(INPUT RECORDS begins)

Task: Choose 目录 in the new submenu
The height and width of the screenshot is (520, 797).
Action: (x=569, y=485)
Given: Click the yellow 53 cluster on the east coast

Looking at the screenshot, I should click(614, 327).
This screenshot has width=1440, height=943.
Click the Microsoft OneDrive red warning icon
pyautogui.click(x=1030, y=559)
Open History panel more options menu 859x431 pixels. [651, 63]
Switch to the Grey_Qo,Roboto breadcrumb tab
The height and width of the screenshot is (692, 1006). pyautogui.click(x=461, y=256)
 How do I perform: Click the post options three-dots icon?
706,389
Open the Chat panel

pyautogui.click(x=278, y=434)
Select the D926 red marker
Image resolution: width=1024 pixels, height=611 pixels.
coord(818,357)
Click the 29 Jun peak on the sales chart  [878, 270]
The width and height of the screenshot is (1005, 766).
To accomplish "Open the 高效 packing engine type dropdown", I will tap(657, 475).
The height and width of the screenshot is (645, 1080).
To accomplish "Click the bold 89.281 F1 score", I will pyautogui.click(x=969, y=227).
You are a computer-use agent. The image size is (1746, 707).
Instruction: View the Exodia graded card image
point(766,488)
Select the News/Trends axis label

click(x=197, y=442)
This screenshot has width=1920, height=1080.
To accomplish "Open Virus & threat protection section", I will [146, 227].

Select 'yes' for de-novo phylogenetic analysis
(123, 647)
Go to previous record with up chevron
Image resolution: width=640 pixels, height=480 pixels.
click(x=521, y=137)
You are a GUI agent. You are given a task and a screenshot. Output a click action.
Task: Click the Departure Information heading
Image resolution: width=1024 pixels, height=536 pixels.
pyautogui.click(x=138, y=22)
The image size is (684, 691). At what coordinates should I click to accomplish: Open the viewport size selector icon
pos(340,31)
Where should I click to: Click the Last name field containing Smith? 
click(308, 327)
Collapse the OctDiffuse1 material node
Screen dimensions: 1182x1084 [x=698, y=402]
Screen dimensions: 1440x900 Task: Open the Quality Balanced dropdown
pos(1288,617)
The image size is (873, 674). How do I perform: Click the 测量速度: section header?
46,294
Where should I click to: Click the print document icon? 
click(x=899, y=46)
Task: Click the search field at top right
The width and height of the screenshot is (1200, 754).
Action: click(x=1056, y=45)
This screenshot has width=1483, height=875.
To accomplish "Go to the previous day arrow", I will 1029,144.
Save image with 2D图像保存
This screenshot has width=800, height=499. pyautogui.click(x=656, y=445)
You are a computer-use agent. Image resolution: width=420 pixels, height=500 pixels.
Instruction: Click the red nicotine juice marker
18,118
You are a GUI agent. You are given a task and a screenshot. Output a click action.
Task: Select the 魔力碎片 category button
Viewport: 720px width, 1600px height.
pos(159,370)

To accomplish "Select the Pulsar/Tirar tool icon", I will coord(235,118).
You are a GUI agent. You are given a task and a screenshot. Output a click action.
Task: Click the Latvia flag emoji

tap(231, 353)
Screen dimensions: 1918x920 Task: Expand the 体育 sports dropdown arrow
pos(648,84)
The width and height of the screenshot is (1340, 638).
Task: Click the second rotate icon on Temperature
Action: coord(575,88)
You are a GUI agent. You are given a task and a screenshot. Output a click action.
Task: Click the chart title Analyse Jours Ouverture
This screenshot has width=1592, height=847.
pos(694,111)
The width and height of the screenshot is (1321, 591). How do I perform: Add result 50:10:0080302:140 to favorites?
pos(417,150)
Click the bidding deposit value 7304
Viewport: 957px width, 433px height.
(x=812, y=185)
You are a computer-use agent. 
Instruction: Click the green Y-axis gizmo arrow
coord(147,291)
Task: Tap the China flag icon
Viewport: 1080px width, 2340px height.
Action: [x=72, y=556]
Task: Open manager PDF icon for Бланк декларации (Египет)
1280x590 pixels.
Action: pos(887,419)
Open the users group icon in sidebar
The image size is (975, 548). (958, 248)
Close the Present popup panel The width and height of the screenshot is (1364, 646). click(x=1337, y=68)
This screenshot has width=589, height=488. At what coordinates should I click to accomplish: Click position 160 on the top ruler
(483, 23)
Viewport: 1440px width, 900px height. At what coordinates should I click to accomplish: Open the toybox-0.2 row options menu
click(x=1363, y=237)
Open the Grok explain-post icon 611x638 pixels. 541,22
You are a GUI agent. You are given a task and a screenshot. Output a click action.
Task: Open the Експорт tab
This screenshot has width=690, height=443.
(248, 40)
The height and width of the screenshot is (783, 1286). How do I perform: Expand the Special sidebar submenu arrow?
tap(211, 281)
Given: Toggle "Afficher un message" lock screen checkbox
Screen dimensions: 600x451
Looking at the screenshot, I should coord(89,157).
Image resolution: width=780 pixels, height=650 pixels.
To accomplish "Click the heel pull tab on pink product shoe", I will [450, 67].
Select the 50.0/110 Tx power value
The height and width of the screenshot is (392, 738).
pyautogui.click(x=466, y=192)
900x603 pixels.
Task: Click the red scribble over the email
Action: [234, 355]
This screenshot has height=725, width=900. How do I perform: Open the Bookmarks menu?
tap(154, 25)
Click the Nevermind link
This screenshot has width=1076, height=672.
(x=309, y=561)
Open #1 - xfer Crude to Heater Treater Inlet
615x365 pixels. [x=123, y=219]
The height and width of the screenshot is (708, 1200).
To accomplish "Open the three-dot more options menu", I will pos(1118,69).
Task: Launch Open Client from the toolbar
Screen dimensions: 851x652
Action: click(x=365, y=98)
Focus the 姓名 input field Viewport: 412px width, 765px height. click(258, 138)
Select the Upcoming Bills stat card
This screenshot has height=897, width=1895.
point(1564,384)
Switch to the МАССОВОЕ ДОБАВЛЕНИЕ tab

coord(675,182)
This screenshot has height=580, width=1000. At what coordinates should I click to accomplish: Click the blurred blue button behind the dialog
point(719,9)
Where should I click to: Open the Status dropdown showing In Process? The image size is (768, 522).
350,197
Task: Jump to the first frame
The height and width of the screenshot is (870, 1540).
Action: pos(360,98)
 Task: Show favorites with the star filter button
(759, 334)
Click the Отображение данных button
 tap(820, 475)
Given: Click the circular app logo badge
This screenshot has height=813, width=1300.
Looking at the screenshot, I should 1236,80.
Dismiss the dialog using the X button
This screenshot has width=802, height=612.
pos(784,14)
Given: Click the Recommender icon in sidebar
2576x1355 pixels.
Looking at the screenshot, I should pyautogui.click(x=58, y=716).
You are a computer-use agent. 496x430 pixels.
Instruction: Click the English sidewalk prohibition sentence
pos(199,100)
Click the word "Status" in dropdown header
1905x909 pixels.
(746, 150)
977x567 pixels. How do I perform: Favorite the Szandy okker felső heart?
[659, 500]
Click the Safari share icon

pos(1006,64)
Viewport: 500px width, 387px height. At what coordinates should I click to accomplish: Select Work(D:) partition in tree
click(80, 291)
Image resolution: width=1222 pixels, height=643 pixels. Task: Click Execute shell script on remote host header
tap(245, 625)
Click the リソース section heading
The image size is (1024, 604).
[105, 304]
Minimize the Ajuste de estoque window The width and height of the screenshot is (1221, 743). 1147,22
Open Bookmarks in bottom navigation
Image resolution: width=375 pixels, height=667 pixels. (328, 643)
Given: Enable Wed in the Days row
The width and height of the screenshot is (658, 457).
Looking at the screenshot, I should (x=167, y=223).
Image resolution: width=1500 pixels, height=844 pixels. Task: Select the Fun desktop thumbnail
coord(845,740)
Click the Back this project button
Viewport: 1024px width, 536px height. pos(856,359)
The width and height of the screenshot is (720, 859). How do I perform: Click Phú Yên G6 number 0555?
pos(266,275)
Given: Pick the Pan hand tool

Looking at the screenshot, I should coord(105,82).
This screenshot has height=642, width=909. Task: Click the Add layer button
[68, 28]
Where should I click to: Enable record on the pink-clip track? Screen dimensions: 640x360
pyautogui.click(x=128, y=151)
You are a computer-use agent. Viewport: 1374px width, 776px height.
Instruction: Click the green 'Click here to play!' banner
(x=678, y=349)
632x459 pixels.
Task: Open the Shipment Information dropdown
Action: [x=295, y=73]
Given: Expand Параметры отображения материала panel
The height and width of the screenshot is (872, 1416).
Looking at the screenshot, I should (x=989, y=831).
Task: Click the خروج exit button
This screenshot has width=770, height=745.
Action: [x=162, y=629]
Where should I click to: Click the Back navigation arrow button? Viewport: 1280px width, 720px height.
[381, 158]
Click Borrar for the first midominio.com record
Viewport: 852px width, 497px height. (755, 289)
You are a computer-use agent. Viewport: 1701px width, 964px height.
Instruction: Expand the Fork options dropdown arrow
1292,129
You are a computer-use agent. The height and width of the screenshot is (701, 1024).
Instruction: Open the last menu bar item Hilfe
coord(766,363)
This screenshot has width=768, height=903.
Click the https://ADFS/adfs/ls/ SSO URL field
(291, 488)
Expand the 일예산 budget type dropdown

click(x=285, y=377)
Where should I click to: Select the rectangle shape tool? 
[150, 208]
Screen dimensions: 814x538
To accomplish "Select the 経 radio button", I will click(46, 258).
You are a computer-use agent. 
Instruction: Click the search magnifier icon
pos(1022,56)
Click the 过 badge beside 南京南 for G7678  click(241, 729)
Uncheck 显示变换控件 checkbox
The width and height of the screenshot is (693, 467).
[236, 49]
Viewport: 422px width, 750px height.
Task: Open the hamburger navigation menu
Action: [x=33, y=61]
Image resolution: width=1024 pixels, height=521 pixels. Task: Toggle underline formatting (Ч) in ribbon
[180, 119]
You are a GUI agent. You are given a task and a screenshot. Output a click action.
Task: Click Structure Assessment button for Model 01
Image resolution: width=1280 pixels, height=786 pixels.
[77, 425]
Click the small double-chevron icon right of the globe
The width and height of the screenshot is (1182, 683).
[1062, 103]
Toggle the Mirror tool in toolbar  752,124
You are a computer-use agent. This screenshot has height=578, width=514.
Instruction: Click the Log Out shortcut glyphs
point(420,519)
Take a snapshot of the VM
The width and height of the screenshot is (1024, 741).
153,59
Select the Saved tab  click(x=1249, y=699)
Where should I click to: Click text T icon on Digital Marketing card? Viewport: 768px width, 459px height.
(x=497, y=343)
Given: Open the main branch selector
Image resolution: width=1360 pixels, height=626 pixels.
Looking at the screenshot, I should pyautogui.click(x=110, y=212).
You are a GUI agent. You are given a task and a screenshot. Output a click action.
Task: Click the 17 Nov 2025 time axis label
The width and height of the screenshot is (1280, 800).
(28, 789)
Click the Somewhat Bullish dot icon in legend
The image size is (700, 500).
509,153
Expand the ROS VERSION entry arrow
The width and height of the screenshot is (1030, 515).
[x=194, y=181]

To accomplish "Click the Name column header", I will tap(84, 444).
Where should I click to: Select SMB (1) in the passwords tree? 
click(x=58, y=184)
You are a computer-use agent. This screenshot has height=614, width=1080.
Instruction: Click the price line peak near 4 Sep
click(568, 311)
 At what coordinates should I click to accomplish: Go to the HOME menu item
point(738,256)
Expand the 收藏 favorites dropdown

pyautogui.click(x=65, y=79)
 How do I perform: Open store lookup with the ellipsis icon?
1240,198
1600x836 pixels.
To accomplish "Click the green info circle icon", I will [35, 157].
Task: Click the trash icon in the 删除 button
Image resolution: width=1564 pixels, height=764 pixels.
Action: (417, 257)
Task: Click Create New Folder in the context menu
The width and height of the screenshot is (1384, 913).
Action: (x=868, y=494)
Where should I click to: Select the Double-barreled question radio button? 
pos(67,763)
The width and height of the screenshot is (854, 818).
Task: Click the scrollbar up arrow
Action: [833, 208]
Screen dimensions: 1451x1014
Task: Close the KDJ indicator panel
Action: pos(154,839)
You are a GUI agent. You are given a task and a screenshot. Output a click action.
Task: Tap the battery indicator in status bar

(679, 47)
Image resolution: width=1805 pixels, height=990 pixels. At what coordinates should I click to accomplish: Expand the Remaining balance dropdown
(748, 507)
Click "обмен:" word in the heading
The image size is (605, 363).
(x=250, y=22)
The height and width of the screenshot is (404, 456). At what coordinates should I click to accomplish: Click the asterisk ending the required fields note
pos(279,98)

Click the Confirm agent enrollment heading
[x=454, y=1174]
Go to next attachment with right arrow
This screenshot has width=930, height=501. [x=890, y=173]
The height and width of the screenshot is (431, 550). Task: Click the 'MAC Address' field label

(INPUT RECORDS ends)

Scan the listing above for the word "previous" and copy every line that holds it.

### TASK OUTPUT
Go to previous record with up chevron
To accomplish "Go to the previous day arrow", I will 1029,144.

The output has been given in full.